“Taccuino dell’urlo” di Sonia Caporossi (Marco Saya Edizioni 2020), è uno di quei libri di cui i Photocopy Poets dovrebbero fare tesoro. Qui si può desoggettivizzare rendendo però universali, ovvero arrivando all’interno del soggetto, i protagonisti del testo. Il “lui e lei” sono sintagmi dinamici e operanti a cui dare, ciascuno, una propria configurazione e per questo unici per ogni lettore. Una solidissima architettura è colonna vertebrale in cui la Caporossi dissemina indizi e deviazioni, da scoprire e comprendere. A differenza di altri che hanno parlato di questo bel libro, dando la propria interpretazione sempre rispettabile, credo che la piccola chiave di lettura sia contenuta in “Indizi”: -Non è un caso che la tavola del test di Rorschach che figura in copertina è la numero 5: il rapporto con la realtà-.
Certo è che un substrato filosofico scorre nel Taccuino ma non è questa la filigrana e ciò che emerge è la dialettica tra soggetti: io-altro da me-poesia-oggetto-parola.

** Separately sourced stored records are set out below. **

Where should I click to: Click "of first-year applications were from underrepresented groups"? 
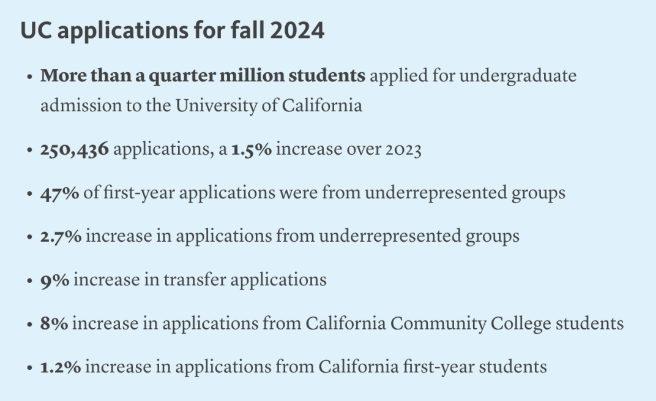click(x=324, y=193)
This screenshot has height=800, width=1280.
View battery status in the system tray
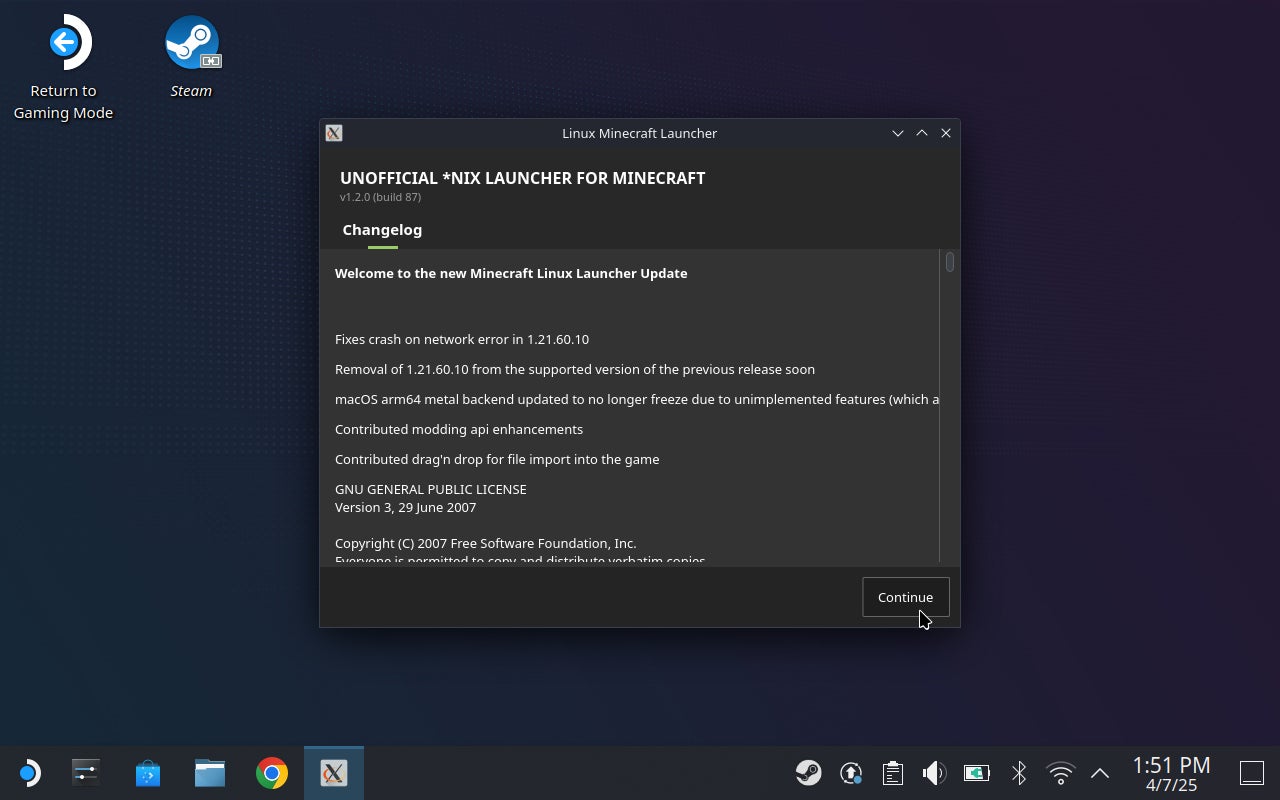point(975,772)
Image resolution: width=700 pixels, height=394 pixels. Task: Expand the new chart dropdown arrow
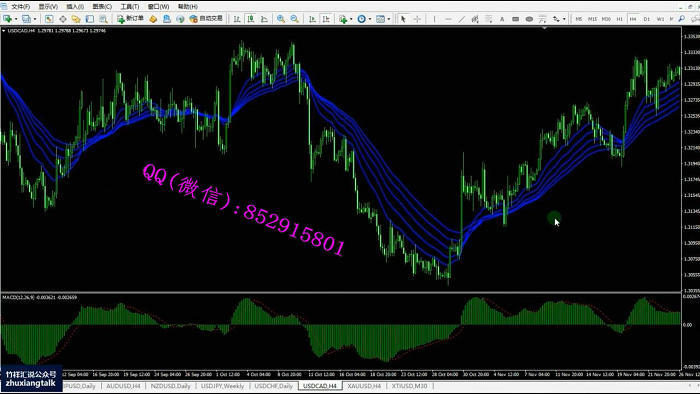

In più l’ultima poesia del libro, (omega), sembra proprio uno stemma codicum posto al finale di un percorso testuale denso, ricco di riflessioni e fughe che continuano ad intrecciarsi senza soluzioni di continuità. L’urlo è anche l’ululato delle nostre solitudini affollate.
(alfa )
«ho visto l’abisso in un altro
la zona in cui non vuoi stare
si infrange sul muro bagnato
del mare
per tutte le tue sicurezze
insicure
dal limite scabro del luogo
che per coercizione ti ostini a abitare
ho visto il riflesso di un altro
nel sole
nell’ombra di un fiore reciso
che pare
dismesso dall’onda del tempo
che inutile scorre invissuto
e attrae
lo spirito nell’indolenza
pigrizia del dire e del fare
ho visto l’influsso di un altro
sul cuore
che imbelle s’offende al contatto
del dare
respinto da echi ormai spenti
che vacui rinviano parole
d’amore
inascoltate al mittente
per quanto il ritorno alla gioia
si mostri nell’eventuale
ho visto l’ossesso nell’altro
nel dimenticare
quand’anche, sebbene, ancorché
ricordi di lei solo il male
nell’imprecisione coatta
dell’analizzare
ho visto l’abisso di un altro
quel luogo in cui vuoi ancora stare
perché prima o poi, quel poco o quel tanto
almeno, circuìto dal bene
ripenserai il fallimento
e tutte le anemiche colpe
che puoi enumerare
son sempre dell’ego di un altro
nell’ipocrisia
di questo industriarsi a non fare.»
XIX.
ora non fugge la militanza della parola
per prolessi orizzontale, torna al senso rivelato
che lo porta alla follia dei suoi vuoti di memoria
e ricorda ormai solo l’abito più vero
quando smetteva i panni del diletto
caracollando inerme sulle sue stesse ipocrisie
:: lui la vuole ancora
così ritorna intero, pregno e intonso al verso
nel setaccio del suo amore ammalato e senza fiato
«giacché inutili già siamo, senza poi mezze misure:
nella moltiplicazione di ogni infausta divisione
nella reduplicazione di ogni mortificazione
non c’è scusa, al giorno d’oggi, all’indolenza del poeta.»